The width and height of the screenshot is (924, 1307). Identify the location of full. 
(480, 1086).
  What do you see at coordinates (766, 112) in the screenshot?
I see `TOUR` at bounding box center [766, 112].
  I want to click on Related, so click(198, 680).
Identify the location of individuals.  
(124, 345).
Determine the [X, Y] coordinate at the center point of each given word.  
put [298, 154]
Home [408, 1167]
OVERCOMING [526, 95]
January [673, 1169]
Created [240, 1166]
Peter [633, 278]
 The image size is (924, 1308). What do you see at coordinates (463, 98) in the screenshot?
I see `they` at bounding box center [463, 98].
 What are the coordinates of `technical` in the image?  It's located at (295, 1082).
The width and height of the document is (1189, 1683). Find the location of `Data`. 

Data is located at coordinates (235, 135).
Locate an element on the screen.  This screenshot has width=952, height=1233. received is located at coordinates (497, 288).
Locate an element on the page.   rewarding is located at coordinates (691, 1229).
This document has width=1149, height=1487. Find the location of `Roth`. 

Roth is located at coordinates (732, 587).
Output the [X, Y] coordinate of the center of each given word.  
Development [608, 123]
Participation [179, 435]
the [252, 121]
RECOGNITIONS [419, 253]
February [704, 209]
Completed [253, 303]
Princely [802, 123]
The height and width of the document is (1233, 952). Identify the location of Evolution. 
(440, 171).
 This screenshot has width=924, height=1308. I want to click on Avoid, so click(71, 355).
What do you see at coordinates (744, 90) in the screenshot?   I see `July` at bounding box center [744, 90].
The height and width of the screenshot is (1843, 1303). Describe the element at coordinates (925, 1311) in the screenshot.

> Request
Reproduce all of the rows above, character for character and without any changes.

> Finished answer
The width and height of the screenshot is (924, 1307). Identify the location of full. 
(480, 1086).
  What do you see at coordinates (766, 112) in the screenshot?
I see `TOUR` at bounding box center [766, 112].
  I want to click on Related, so click(198, 680).
Identify the location of individuals.  
(124, 345).
Determine the [X, Y] coordinate at the center point of each given word.  
put [298, 154]
Home [408, 1167]
OVERCOMING [526, 95]
January [673, 1169]
Created [240, 1166]
Peter [633, 278]
 The image size is (924, 1308). What do you see at coordinates (463, 98) in the screenshot?
I see `they` at bounding box center [463, 98].
 What are the coordinates of `technical` in the image?  It's located at (295, 1082).
The width and height of the document is (1189, 1683). Find the location of `Data`. 

Data is located at coordinates (235, 135).
Locate an element on the screen.  This screenshot has width=952, height=1233. received is located at coordinates (497, 288).
Locate an element on the page.   rewarding is located at coordinates (691, 1229).
This document has width=1149, height=1487. Find the location of `Roth`. 

Roth is located at coordinates (732, 587).
Output the [X, Y] coordinate of the center of each given word.  
Development [608, 123]
Participation [179, 435]
the [252, 121]
RECOGNITIONS [419, 253]
February [704, 209]
Completed [253, 303]
Princely [802, 123]
The height and width of the document is (1233, 952). Identify the location of Evolution. 
(440, 171).
 This screenshot has width=924, height=1308. I want to click on Avoid, so click(71, 355).
What do you see at coordinates (744, 90) in the screenshot?   I see `July` at bounding box center [744, 90].
The height and width of the screenshot is (1843, 1303). Describe the element at coordinates (925, 1311) in the screenshot.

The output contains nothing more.